Marion Cotillard et Sean Penn sur la scène du théâtre du Châtelet, pour les César, le 20 février 2015.
Marion Cotillard et Sean Penn sur la scène du théâtre du Châtelet, pour les César, le 20 février 2015. (BERTRAND GUAY / AFP)

Xavier Dolan, récompensé mais absent

Après son Prix du jury à Cannes, le Québécois continue de séduire les professionnels du cinéma grâce à Mommy. Le film de Xavier Dolan a été sacré "meilleur film étranger". Le réalisateur, qui avait lu un long discours à Cannes, n'a pas réitéré l'expérience, puisqu'il était absent de la cérémonie. La productrice Nancy Grant et l'actrice Suzanne Clément ont néanmoins lu un texte que le jeune homme avait écrit. 

Un air de "Je suis Charlie" durant la cérémonie

Le triomphe d'Abderrahmane Sissako, dont le film a pour objet la terreur jihadiste, a une résonnance particulière, un mois après les attentats à Paris. Il planait un air de #JeSuisCharlie sur cette 40e cérémonie des César. L'acteur Kirill Emelyanov s'est ainsi présenté à l'entrée avec l'inscription emblématique peinte sur le torse. 
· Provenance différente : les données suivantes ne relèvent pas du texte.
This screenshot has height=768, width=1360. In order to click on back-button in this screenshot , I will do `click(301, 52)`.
L\'acteur Kirill Emelyanov était Charlie, le 20 février 2015 au théâtre du Châtelet.
L'acteur Kirill Emelyanov était Charlie, le 20 février 2015 au théâtre du Châtelet. (CHRISTIAN HARTMANN / REUTERS)

Un peu plus tard, la chaîne Canal + a diffusé un clip parodiant les théories du complot, sur le modèle "Coïncidence ? Je ne crois pas" de certaines vidéos internet. On retiendra également le discours de Zabou Breitman et Pierre Deladonchamps, qui ont tous deux rappelé que dans certains pays, un film comme L'Inconnu du lac, qui concourait aux César en 2014, n'aurait pas pu se faire. La solennité de leur intervention a vite été cassée par ce qui restera peut-être la phrase la plus amusante -et osée- de la soirée, prononcée par l'actrice et réalisatrice : "En attendant moi je me fais pas bronzer la bite dans des films de pédés !"
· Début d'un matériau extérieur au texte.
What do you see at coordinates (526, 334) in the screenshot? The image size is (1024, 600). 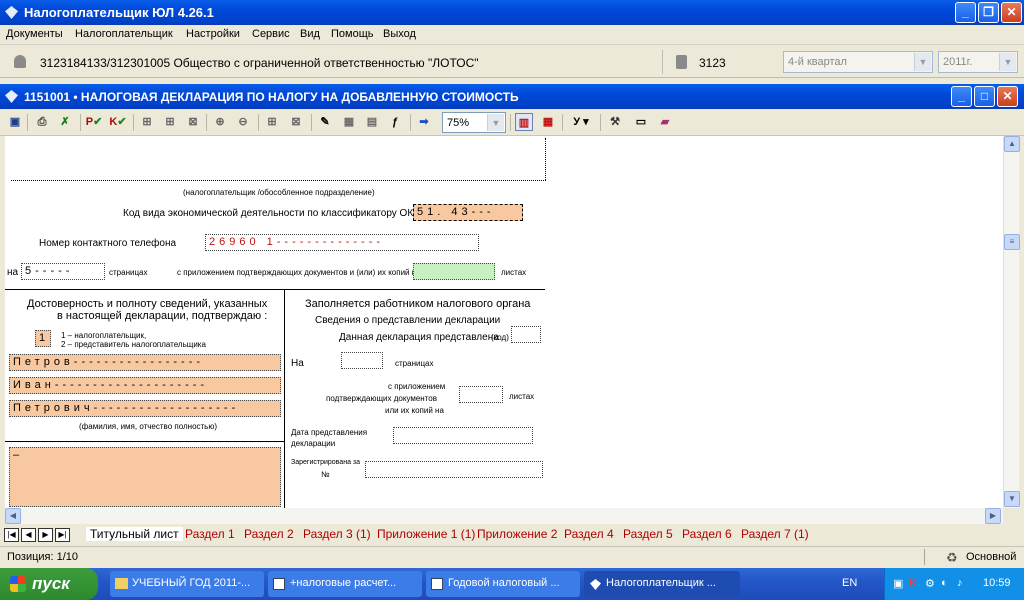 I see `submitted-field` at bounding box center [526, 334].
VOICI LE PALMARES INTEGRAL DES CESAR 2015 :

• Meilleur film : Timbuktu.

• Meilleure réalisation : Abderrahmane Sissako, pour Timbuktu.
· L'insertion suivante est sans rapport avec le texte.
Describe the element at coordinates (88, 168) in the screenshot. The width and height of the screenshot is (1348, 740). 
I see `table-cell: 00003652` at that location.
• Meilleure actrice : Adèle Haenel, pour Les Combattants.

• Meilleur acteur : Pierre Niney, pour Yves Saint Laurent.

• Meilleure actrice dans un second rôle : Kristen Stewart, pour Sils Maria.

Meilleur acteur dans un second rôle : Reda Kateb, pour Hippocrate.

• Meilleur espoir féminin : Louane Emera, pour La famille Bélier.

• Meilleur espoir masculin : Kevin Azaïs, pour Les Combattants.

 

• Meilleur scénario original : Abderrahmane Sissako et Kessen Tall, pour Timbuktu.

• Meilleur scénario adapté: Cyril Gely et Volker Schlöndorff, pour Diplomatie.

• Meilleur son : Philippe Welsh, Roman Dymny et Thierry Delor, pour Timbuktu.

• Meilleure photo : Sofian El-Fani, pour Timbuktu.

• Meilleure musique originale : Amine Bouhafa, pour Timbuktu. 

• Meilleurs costumes : Anaïs Romand, pour Saint Laurent.

• Meilleur décor : Thierry Flamand, pour La Belle et la Bête

• Meilleur montage : Nadia Ben Rachid, pour Timbuktu.

 

• Meilleur premier film : Les Combattants, de Thomas Cailley.

• Meilleur film étranger : Mommy, de Xavier Dolan.

• Meilleur film d'animation (long-métrage) : Minuscule - La vallée des fourmis perdues, d'Hélène Giraud et Thomas Szabo.

• Meilleur film d'animation (court-métrage) : Les petits cailloux, de Chloé Mazlo.

• Meilleur documentaire : Le sel de la Terre, de Wim Wenders et Julian Ribeiro Salgado.

• Meilleur court-métrage : La femme de Rio, d'Emma Luchini et Nicolas Rey.